Reputation: 367
I am trying to learn python by making a simple program which generates a typical type of practice problem, organic chemistry students usually face on exams: the retro-synthesis question.
For those unfamiliar with this type of question: the student is given the initial and final species of a series of chemical reactions, then is asked to determine which reagents/reactions were performed to the initial reactant to obtain the final product.
Sometimes you are only given the final product and asked to list the reactions necessary to synthesize given some parameters (start only with a compound that has 5 carbons or less, only use alcohol, etc.)
So far, I've done some research, and I think RDkit w/Python is a good place to start. My plan is to use the SMILE format for reading molecules (since I can manipulate it as I would a string), then define functions for each reaction, finally I'll need a database of chemical species which the program can randomly select species from (for the inital and final species in the problem). The program then selects a random species from the database, applies a bunch of reactions to it (3-5, specified by the user) then displays the final product. The user then solves the question himself, and the program then shows the path it took (using images of the intermediates and printing the reagents used to obtain them). Simple. In principle.
But once I started actually coding the functions I ran in to some problems, first of all it is very tedious to write a function for every single reaction, second while SMILE can handle virtually all molecular complications thrown at it (stereo-chemistry, geometry, etc.) it has multiple forms for certain molecules and I'm having trouble keeping the reactions specific. Third, I'm using the "replace" method to manipulate the SMILE strings and this gets me into trouble when I have regiospecific reactions that I want to make universal
For example: Sn2 reactions react well with primary alkyl halides, but not all with tertiary ones (steric hinderance), how would I create a function for this reaction?
Another problem, I want the reactions to be tagged by their respective reagents, thus I've taken to naming the functions by the reagents used. But, this becomes problematic when there are reagents which can take many different forms (Gringard reagents for example).

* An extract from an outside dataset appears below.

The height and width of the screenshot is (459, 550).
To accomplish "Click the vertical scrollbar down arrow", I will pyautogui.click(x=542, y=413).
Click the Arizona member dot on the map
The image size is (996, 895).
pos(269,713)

I feel like there is a better, less repetitive and tedious way to tackle this thing. Looking for a nudge in the right direction
Upvotes: 5
Views: 3338
Reputation: 485
It might be helpful if you will look for a free or if possible with you a commercial software(written in python) which solves the same or a problem close to it, learn its functionality, problem solving approach and if possible obtain its source code. I find this to be helpful in many ways.
Upvotes: 1
Reputation: 2335
That's a pretty ambitious task and you're not the first one who undertook it. Prominent examples were/are
LHASA, originally developed in the group of E.J. Corey at Harvard University
WODCA, developed in the group of J. Gasteiger at Erlangen University
CHIRON, developed in the group of S. Hanessian at the University of Montreal
These projects have seen some man decades of development, but I do not have any reliable information on their current state.
Upvotes: 8